You are probably wondering how can Treasure Island own a bridge within St. Petersburg? Well, it has a historical beginning just before the Treasure Island Causeway was built: In exchange for Treasure Island owning and operating the causeway structures within St. Petersburg's city limits, St. Petersburg got a municipal beach on the Gulf of Mexico in return, which still exists today on 11260 Gulf Blvd. in Treasure Island.
Like the Corey Causeway, the 1939 Treasure Island Causeway was constructed as a low level drawbridge, necessitating plenty of openings as needed. However, when the original Treasure Island Causeway opened it was operated as a toll facility. So, the City of Treasure Island was responsible for the entire operation of the Treasure Island Causeway from the toll collectors to the bridge tenders. Toll to cross the original Treasure Island Causeway was 50 cents each way or a causeway pass - a sticker which would be a forerunner to today's SunPass technology many years later - could be purchased for a fee.
But the old Treasure Island Causeway was no stranger to news stories about bridge malfunctions as the bridge aged, among other things. Perhaps the most notable incident involving the old bridge was back around 1972 when an elderly couple drove onto the steel grid deck drawbridge, not knowing that the bridge was opening. The bridge tender did not notice this until the steel bridge leaves were all the way up: The car was hanging by its two front tires trapping its terrified occupants. As it occurred on the St. Petersburg side, St. Petersburg Fire and Rescue was called with a ladder truck and the occupants of the car were brought to safety, as well as the car itself.
From the late 1970's onward the Treasure Island Causeway was deteriorating to a point that the 1939 spans were structurally deficient. Weight limits were posted to help by keeping the huge trucks off of the causeway but time was taking its toll. In 2004 construction began on the replacement of the Treasure Island Causeway with the new bridges as we know today.

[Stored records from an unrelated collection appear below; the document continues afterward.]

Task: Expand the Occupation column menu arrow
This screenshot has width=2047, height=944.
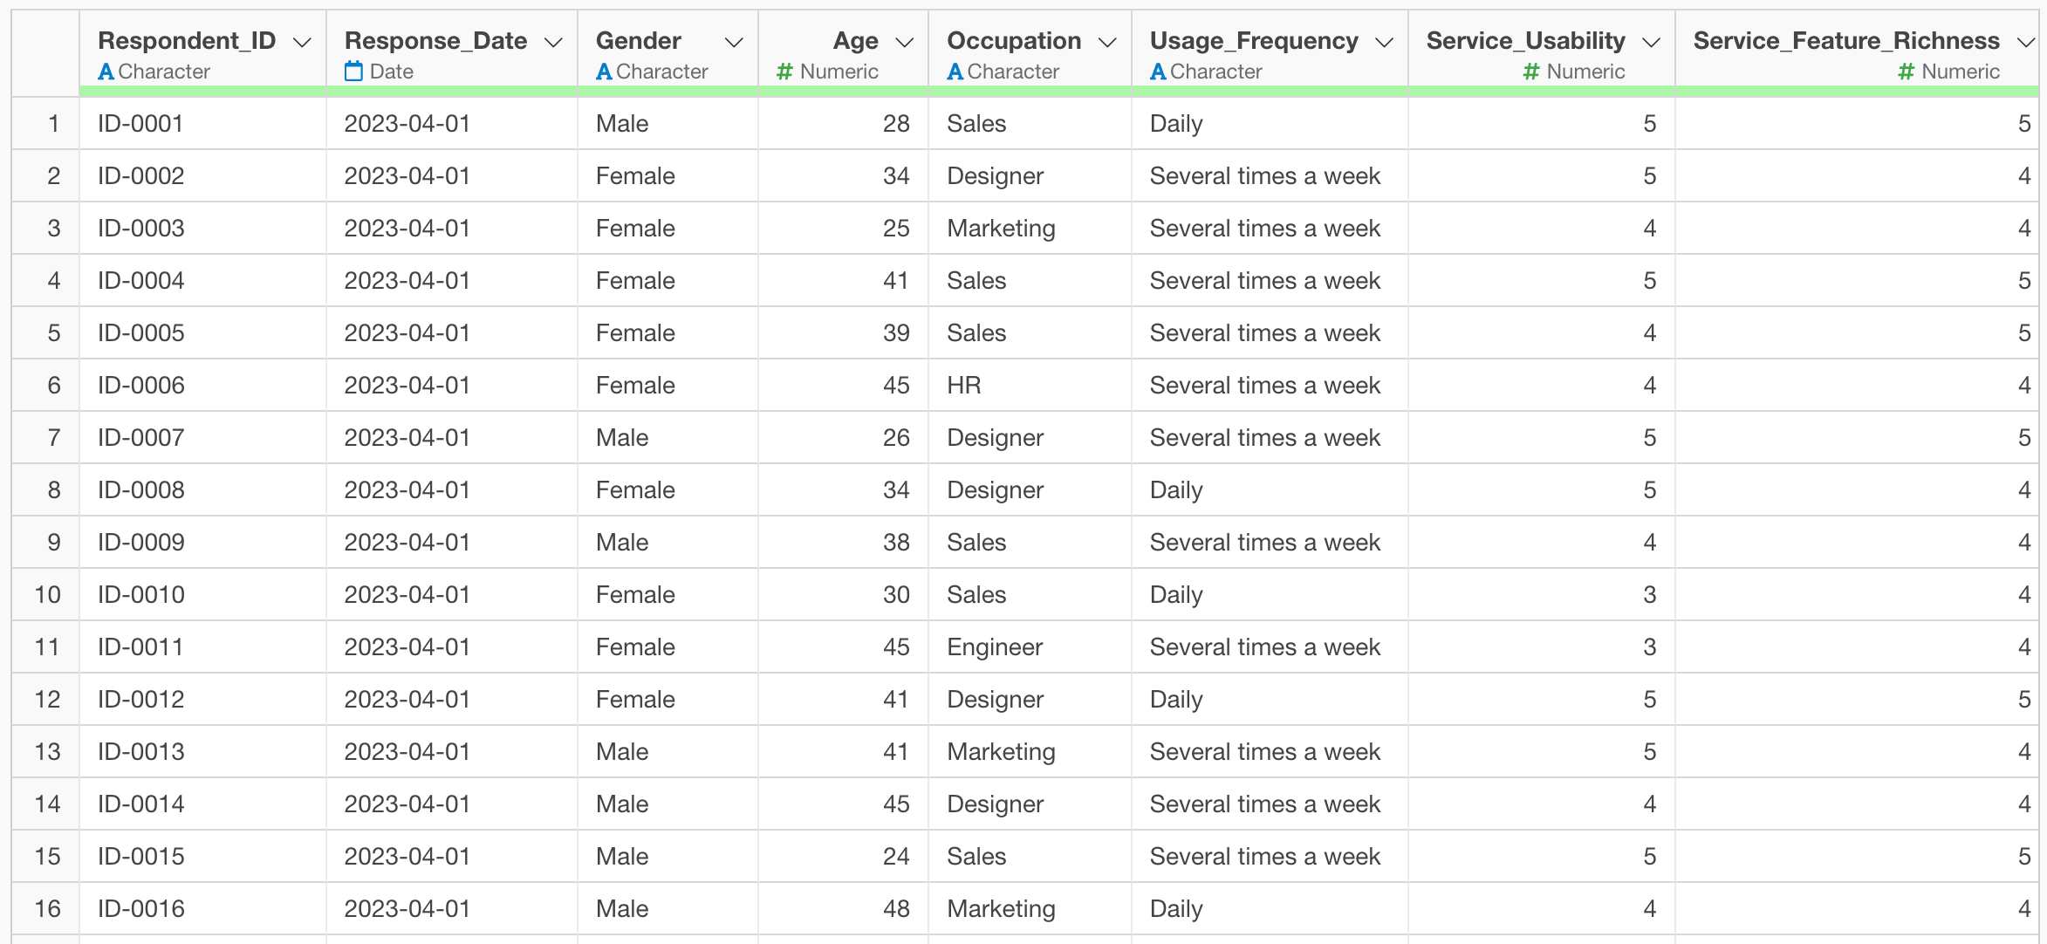Action: [1107, 42]
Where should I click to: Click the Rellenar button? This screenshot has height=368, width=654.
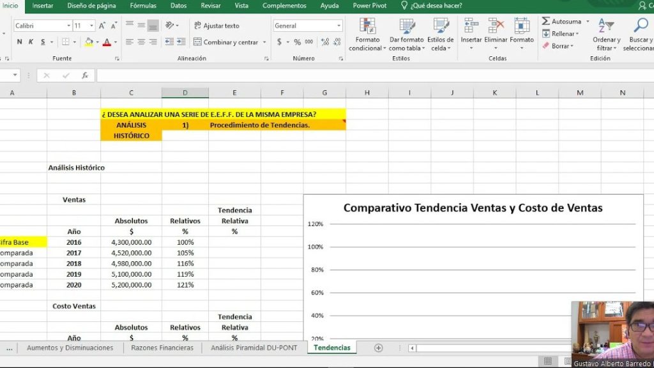point(560,34)
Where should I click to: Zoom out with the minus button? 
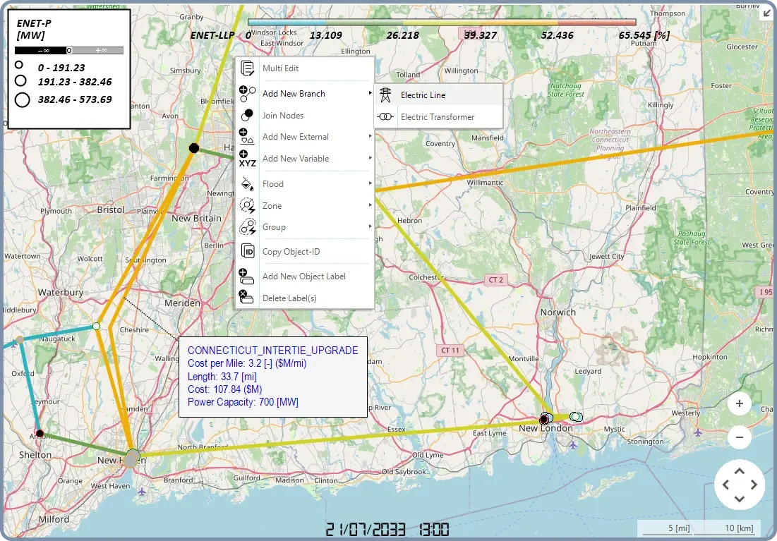coord(739,437)
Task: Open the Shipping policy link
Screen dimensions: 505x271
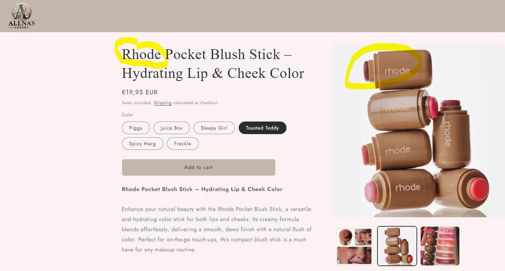Action: [x=163, y=103]
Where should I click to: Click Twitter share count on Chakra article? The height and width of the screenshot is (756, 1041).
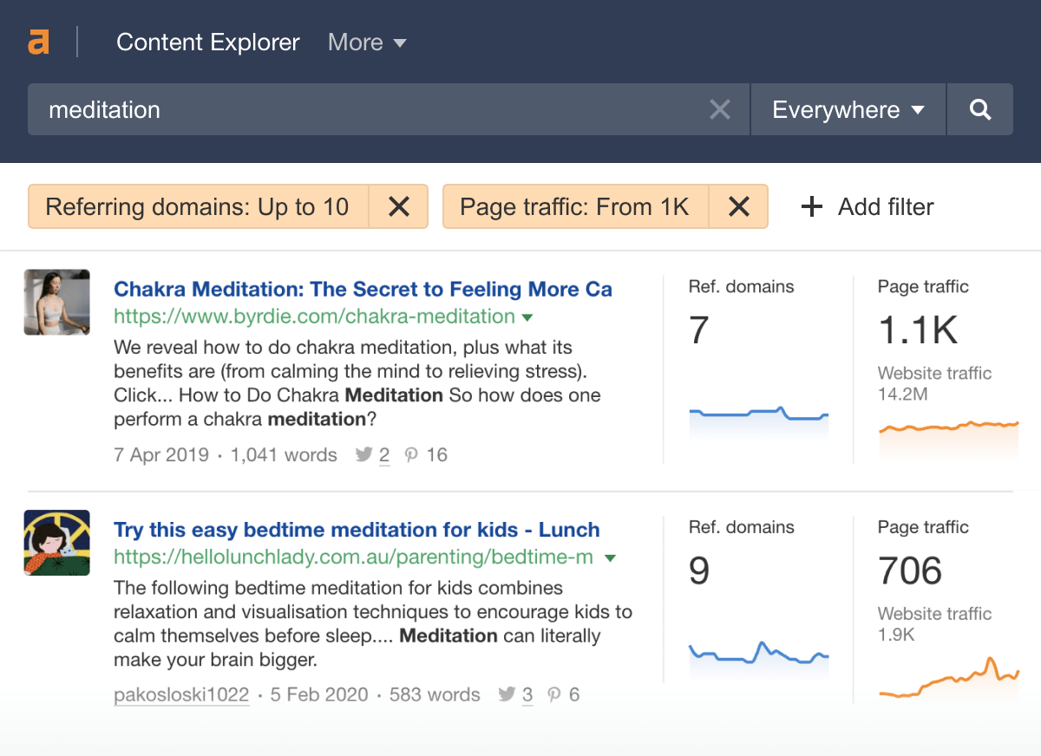click(383, 455)
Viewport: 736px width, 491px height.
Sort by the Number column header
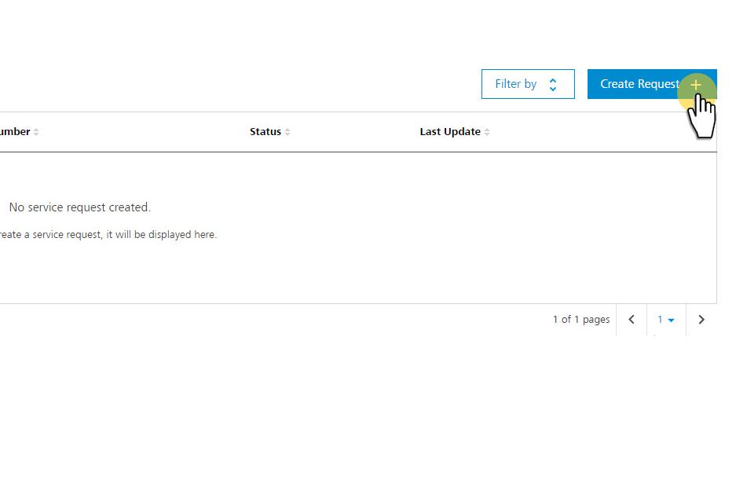[15, 131]
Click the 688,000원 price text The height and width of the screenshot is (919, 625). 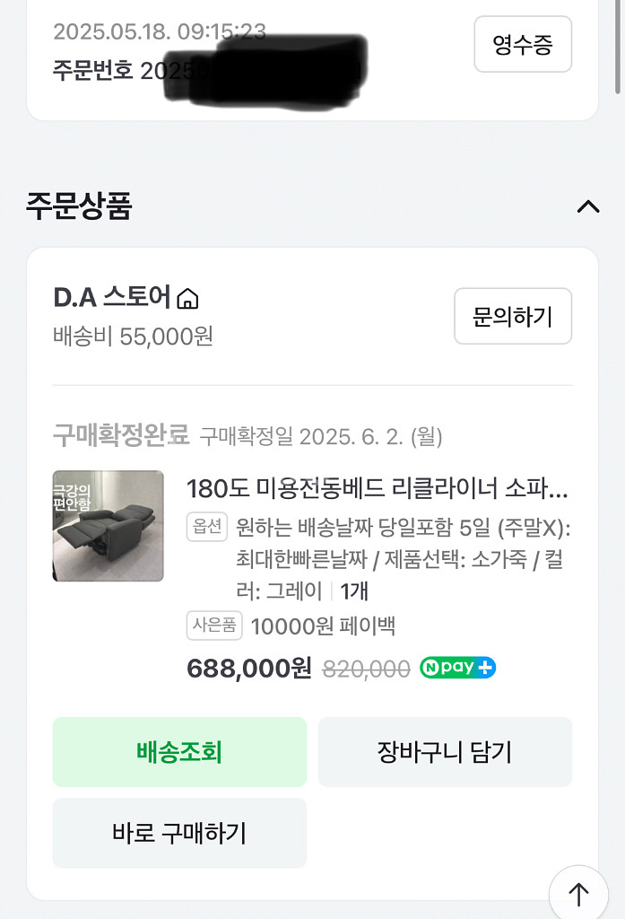tap(249, 668)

However, with costs so prohibitive it was thought that tolls were to be continued in order to help pay for a replacement bridge. But the City of Treasure Island got a gift from the Federal Government thanks to Congressman C. W. "Bill" Young: Money to replace the Treasure Island Causeway bridges. The City of Treasure Island was grateful for the needed money to replace the bridges but it came with one stipulation: The tolls collected since 1939 would have to be lifted. Congressman Young's name would be inscribed on the plaque that stands today at the entrance to the bridge tender's house. Once construction began on the replacement drawbridge of the Treasure Island Causeway the City of Treasure Island was out of the toll collection business.

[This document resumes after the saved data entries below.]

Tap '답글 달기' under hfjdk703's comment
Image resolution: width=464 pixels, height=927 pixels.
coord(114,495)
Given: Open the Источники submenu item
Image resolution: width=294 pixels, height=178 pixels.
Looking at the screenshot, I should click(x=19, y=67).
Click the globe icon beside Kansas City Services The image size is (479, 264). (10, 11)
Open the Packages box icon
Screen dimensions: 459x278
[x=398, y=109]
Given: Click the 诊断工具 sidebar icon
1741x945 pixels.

The new Treasure Island Causeway as it stands today features a well-done art deco design, especially at the drawbridge. The bridge tender's house is well designed featuring 21st Century drawbridge technology which includes operation of the bridge using a touch screen monitor connected to a computerized control. One has to admire how the bridges were artfully built including the bridge tender's house. The new Treasure Island Causeway bridge will be here for many decades to come.